Where the word "agent" appears in a line of the entries below, count that line and give the total alone.

=====

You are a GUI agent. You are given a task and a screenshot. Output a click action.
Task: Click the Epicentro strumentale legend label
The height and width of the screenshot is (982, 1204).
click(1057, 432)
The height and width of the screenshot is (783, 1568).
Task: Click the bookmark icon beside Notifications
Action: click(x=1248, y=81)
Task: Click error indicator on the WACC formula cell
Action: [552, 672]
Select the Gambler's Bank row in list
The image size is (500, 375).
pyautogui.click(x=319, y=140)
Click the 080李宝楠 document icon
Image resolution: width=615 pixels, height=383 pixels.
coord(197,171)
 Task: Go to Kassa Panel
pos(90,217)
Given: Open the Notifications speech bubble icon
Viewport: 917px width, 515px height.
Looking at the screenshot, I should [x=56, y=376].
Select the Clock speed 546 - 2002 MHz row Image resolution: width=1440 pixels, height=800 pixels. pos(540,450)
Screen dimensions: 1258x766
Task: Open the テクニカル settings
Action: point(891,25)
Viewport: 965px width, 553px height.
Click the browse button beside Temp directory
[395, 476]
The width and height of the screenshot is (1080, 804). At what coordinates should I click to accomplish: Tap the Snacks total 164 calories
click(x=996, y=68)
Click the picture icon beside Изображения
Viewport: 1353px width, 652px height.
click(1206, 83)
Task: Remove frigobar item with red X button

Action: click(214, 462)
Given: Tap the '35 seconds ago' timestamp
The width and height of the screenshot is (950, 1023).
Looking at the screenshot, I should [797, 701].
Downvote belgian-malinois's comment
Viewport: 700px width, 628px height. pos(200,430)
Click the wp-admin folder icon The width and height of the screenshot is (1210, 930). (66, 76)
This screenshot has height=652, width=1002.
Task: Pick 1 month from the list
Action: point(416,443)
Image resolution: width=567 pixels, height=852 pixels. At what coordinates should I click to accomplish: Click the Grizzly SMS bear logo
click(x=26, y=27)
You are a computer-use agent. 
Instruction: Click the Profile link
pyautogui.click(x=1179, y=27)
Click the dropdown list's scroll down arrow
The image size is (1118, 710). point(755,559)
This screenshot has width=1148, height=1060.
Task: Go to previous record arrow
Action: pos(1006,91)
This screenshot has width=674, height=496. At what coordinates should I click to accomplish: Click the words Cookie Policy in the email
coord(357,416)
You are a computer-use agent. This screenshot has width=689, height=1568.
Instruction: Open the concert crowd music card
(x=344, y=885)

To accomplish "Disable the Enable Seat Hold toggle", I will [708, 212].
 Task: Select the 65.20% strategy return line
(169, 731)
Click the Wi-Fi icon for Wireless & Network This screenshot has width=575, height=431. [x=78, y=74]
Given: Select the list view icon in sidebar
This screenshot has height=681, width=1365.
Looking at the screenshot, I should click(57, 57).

=====

> _YOUR RESPONSE_:
3